En el viaje
Roaming en la Unión Europea: qué incluye de verdad y qué no
Dentro de la Unión tus gigas viajan contigo, con matices que conviene conocer: uso razonable, países que parecen dentro y no lo están y la letra pequeña.
Dentro de la Unión Europea el roaming funciona como si estuvieras en casa: llamas, mandas mensajes y navegas con tu tarifa española y sin recargo. Es una de las cosas más útiles que ha hecho la Unión por quien viaja, y también una de las peor entendidas, porque tiene matices que solo aparecen cuando molestan.
Qué países entran
Los veintisiete de la Unión Europea más los tres del Espacio Económico Europeo: Islandia, Liechtenstein y Noruega. En todos ellos tu tarifa viaja contigo.

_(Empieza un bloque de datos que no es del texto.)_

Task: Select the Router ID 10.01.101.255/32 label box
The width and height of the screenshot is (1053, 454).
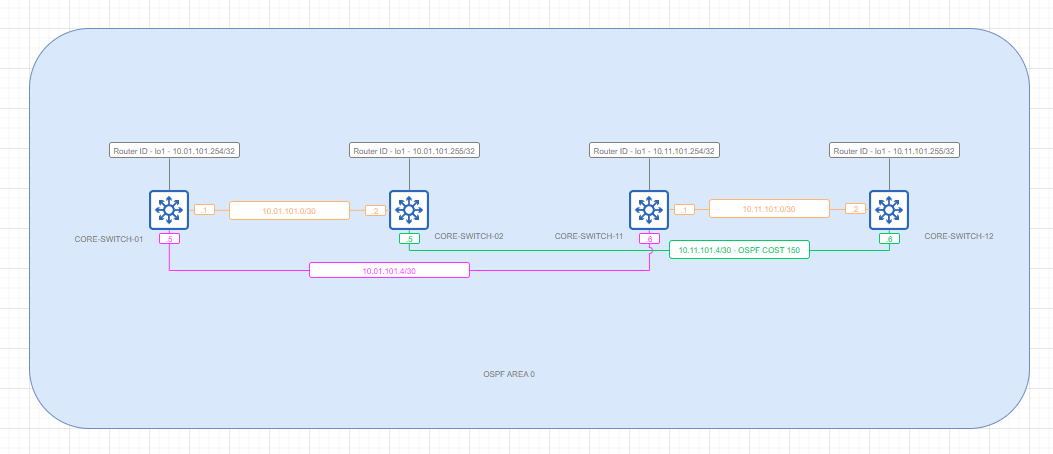Action: click(x=414, y=151)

Y estos, que están en Europa y NO entran por reglamento: Suiza, Andorra, Mónaco, San Marino, Reino Unido después del Brexit, Turquía, Serbia, Albania, Bosnia, Macedonia del Norte y Montenegro. Que tu operador los incluya o no es decisión suya, y varía.
El caso que más confunde, con sus trampas de frontera, está en el roaming en Suiza.
El uso razonable, que es el matiz que más aparece
El roaming incluido está pensado para viajar, no para vivir permanentemente en otro país con una línea española. Por eso los operadores pueden aplicar una política de uso razonable con dos consecuencias prácticas.
- Si tu tarifa es de datos ilimitados o muy grande, el operador puede fijar un volumen máximo de datos en itinerancia, que tiene que estar publicado en tus condiciones.
- Si pasas más tiempo conectado fuera que en España durante varios meses seguidos, el operador puede avisarte y, si no cambia la situación, aplicar un recargo.
Para un viaje de vacaciones normal, ninguna de las dos cosas entra en juego. Para quien pasa el invierno fuera, sí.
Qué NO cubre el roaming europeo
| Situación | ¿Va con tu tarifa? |
|---|---|
| Navegar en Italia con tus gigas | Sí |
| Llamar a un número italiano estando en Italia | Sí |
| Llamar desde España a un número italiano | No, eso es una llamada internacional |
| Números especiales y de tarificación adicional | No, se cobran aparte |
| Conectarte desde un barco o un avión | No, son redes por satélite y se facturan aparte |
Las dos últimas filas son las que más sorpresas dan. La de los barcos, sobre todo: en un crucero o en un ferry el móvil se engancha a la red de a bordo, que no es la de ningún país y no entra en el roaming europeo.
La calidad también viaja
Desde la última revisión del reglamento, tu operador tiene que darte en itinerancia la misma calidad de red que tendrías en casa siempre que la red del país visitado lo permita. Dicho de otra forma: si allí hay 5G y tu tarifa lo lleva, te toca 5G, no un 3G escondido.
Entonces, ¿hace falta una eSIM dentro de la Unión?
Normalmente no, y conviene decirlo con todas las letras aunque vendamos eSIM: dentro de la Unión el roaming incluido es difícil de mejorar.
Los casos en los que sí tiene sentido son concretos: tarifas antiguas con muy pocos gigas, prepagos con condiciones malas en itinerancia, estancias largas donde entra el uso razonable, o un viaje que combina países de dentro y de fuera.
Preguntas frecuentes
¿Qué países entran en el roaming europeo?
Los veintisiete de la Unión Europea más Islandia, Liechtenstein y Noruega. Suiza, Andorra, Reino Unido y los Balcanes occidentales no entran por reglamento, aunque algunos operadores los incluyan por su cuenta.
¿El roaming en la UE es realmente gratis?
Se usa con tu tarifa de casa y sin recargo. Lo que existe es una política de uso razonable, que puede limitar el volumen de datos en tarifas muy grandes y actuar si vives fuera de España la mayor parte del tiempo.
¿Puedo usar mis gigas en un crucero?
No con el roaming europeo. Las redes de barcos y aviones van por satélite, no pertenecen a ningún país y se facturan aparte, normalmente caro.
¿Tendré 5G viajando por Europa?
Si la red del país lo ofrece y tu tarifa lo incluye, sí. El reglamento obliga a dar en itinerancia la misma calidad que tendrías en casa cuando es técnicamente posible.
¿Necesito una eSIM para viajar por Europa?
Normalmente no: el roaming incluido es difícil de mejorar. Tiene sentido en tarifas antiguas con pocos gigas, en estancias largas o en viajes que combinan países de dentro y de fuera de la Unión.